%%

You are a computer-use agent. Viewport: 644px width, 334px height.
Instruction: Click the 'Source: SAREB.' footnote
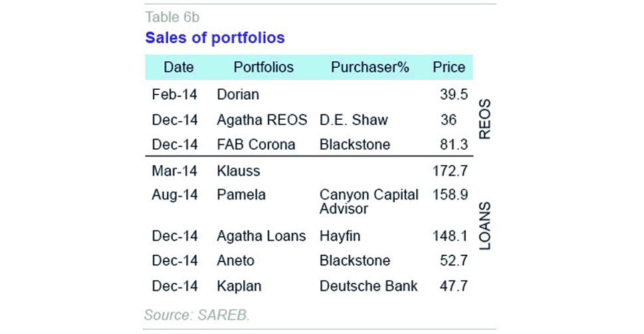tap(197, 315)
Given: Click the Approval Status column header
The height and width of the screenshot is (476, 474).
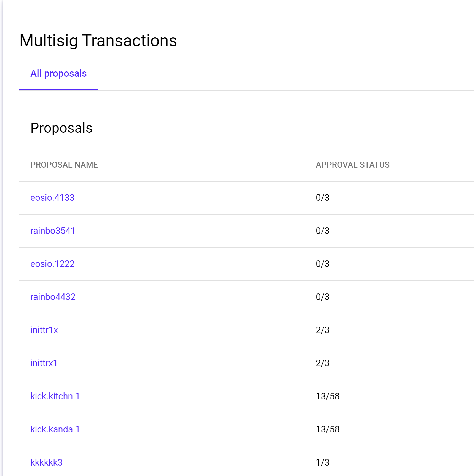Looking at the screenshot, I should [x=352, y=165].
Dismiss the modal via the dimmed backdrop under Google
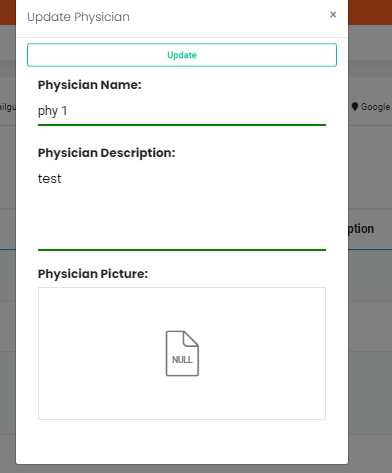 click(370, 167)
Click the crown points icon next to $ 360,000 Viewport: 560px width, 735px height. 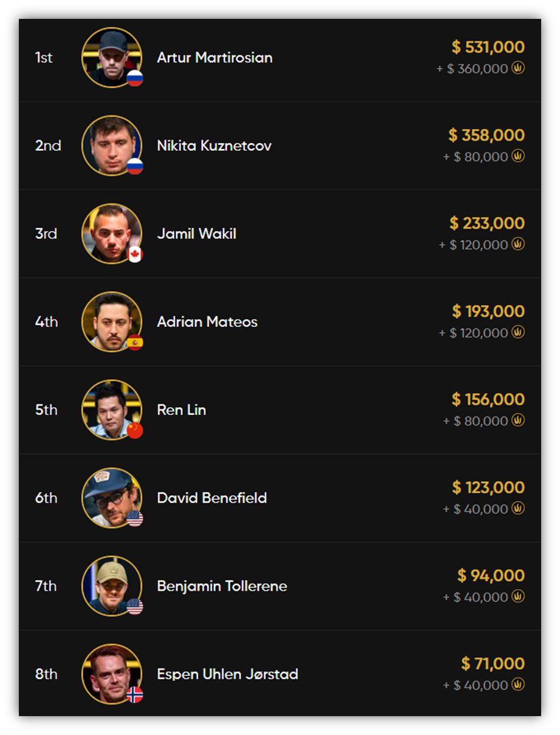(518, 68)
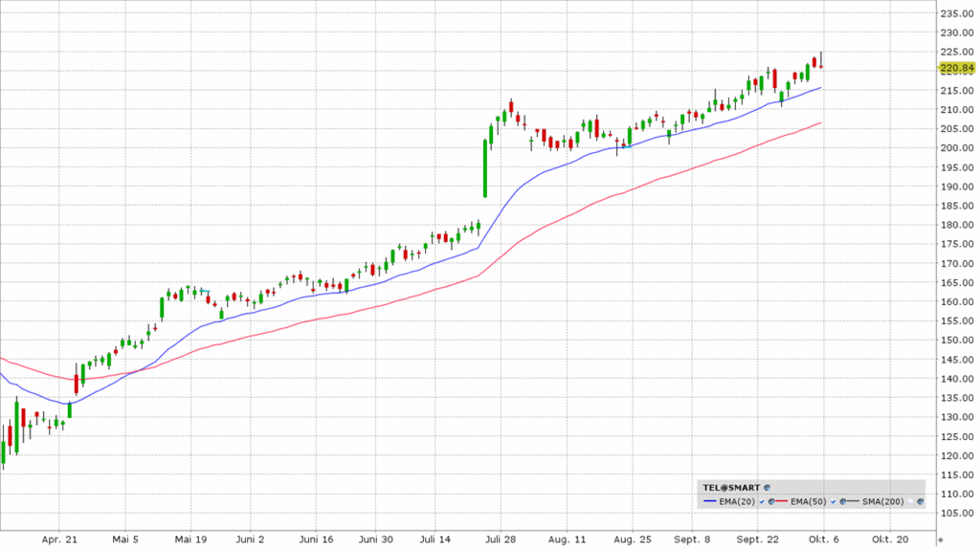This screenshot has width=980, height=550.
Task: Click the globe icon next to TEL@SMART
Action: (x=767, y=488)
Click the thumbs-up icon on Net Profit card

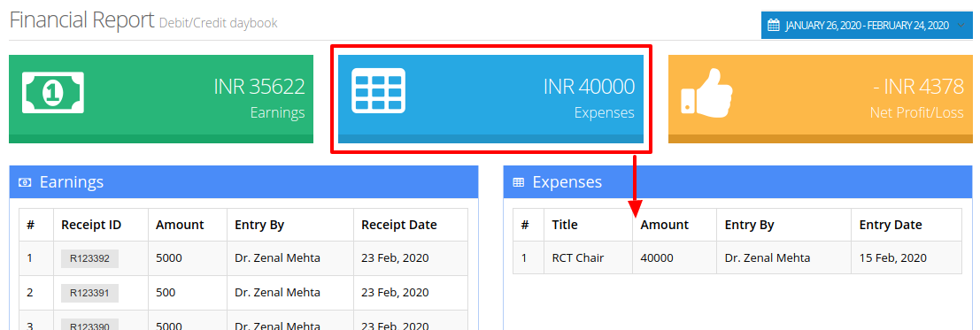(706, 92)
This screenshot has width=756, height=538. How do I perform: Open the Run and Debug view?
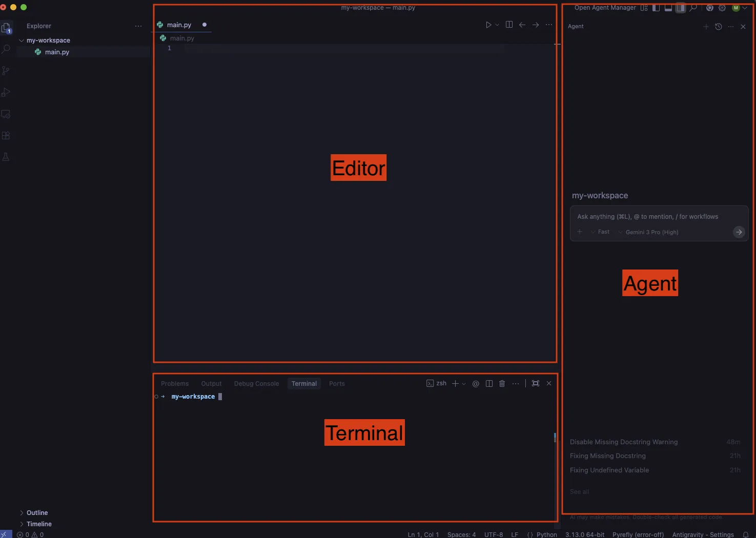tap(6, 92)
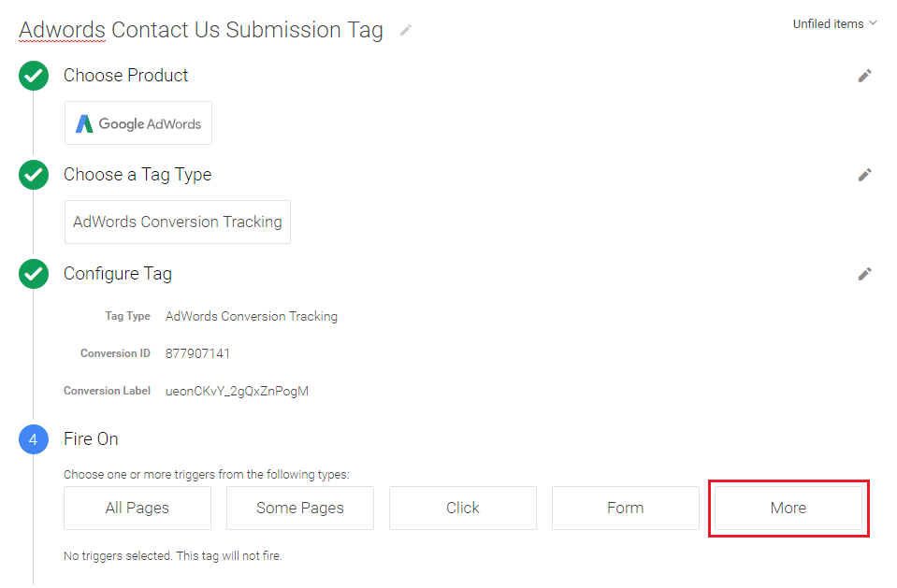Click the Fire On step heading
Image resolution: width=897 pixels, height=588 pixels.
click(x=91, y=439)
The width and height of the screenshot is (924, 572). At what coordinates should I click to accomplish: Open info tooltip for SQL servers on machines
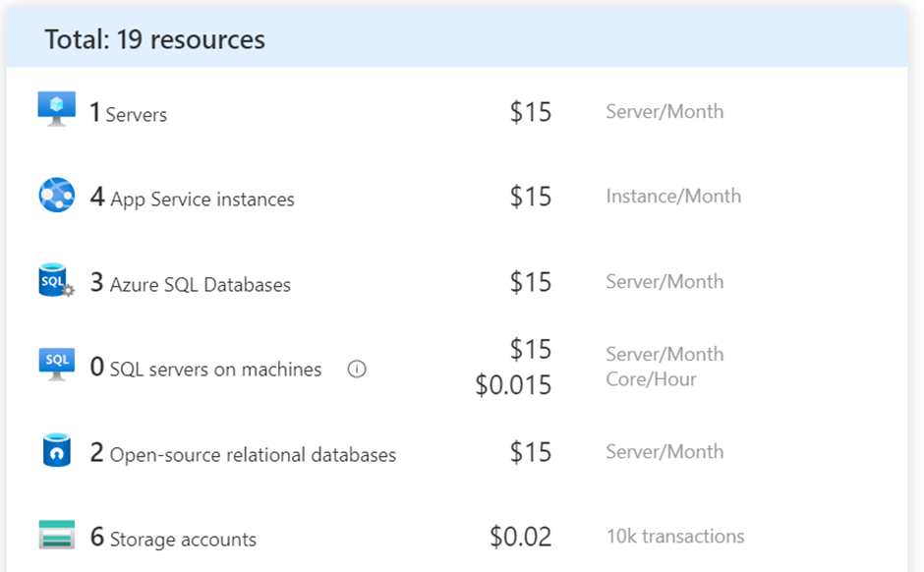357,370
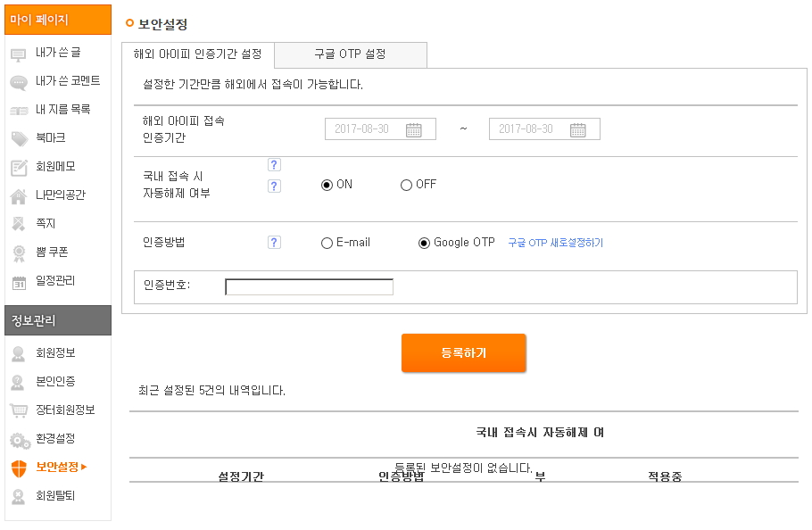
Task: Click the 장터회원정보 shopping cart icon
Action: click(19, 410)
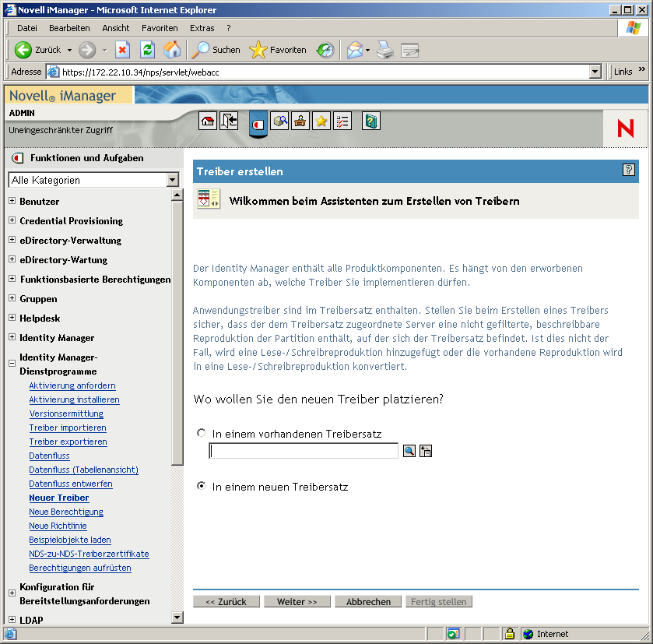Viewport: 653px width, 644px height.
Task: Open Help via the book icon
Action: pyautogui.click(x=370, y=121)
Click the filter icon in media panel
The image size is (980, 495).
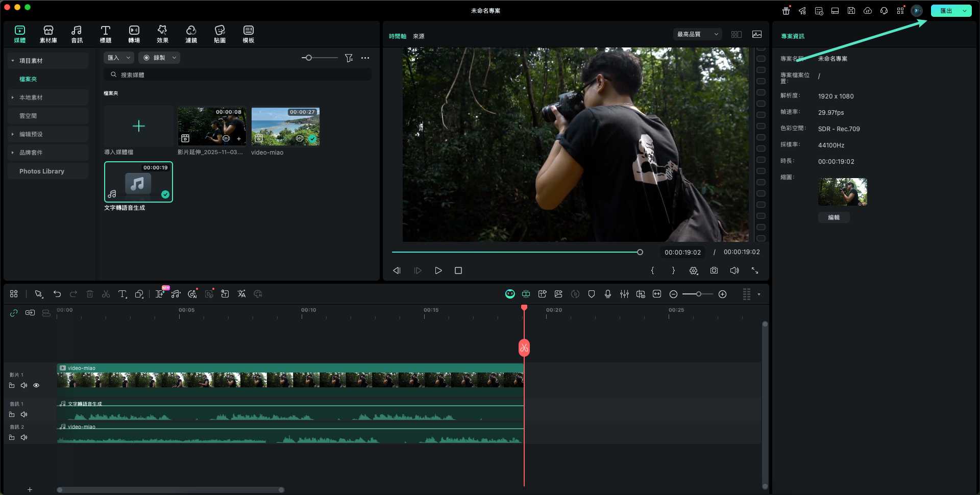pos(349,58)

%%

What needs to be done: Reproduce word for word the lines running from the line with "Click the thumbs-up icon on Net Profit card" through the end of the data, both included, and nothing else; leave out the pictures.

Answer to this task:
Click the thumbs-up icon on Net Profit card

(706, 92)
This screenshot has width=756, height=538. How do I perform: Open the Run and Debug view?
tap(6, 92)
Click the Fire On step heading
Image resolution: width=897 pixels, height=588 pixels.
click(x=91, y=439)
The width and height of the screenshot is (924, 572). At what coordinates should I click to accomplish: Open info tooltip for SQL servers on machines
357,370
Task: Click the 장터회원정보 shopping cart icon
Action: click(19, 410)
Viewport: 653px width, 644px height.
Task: Open Help via the book icon
Action: pyautogui.click(x=370, y=121)
Click the filter icon in media panel
The image size is (980, 495).
pos(349,58)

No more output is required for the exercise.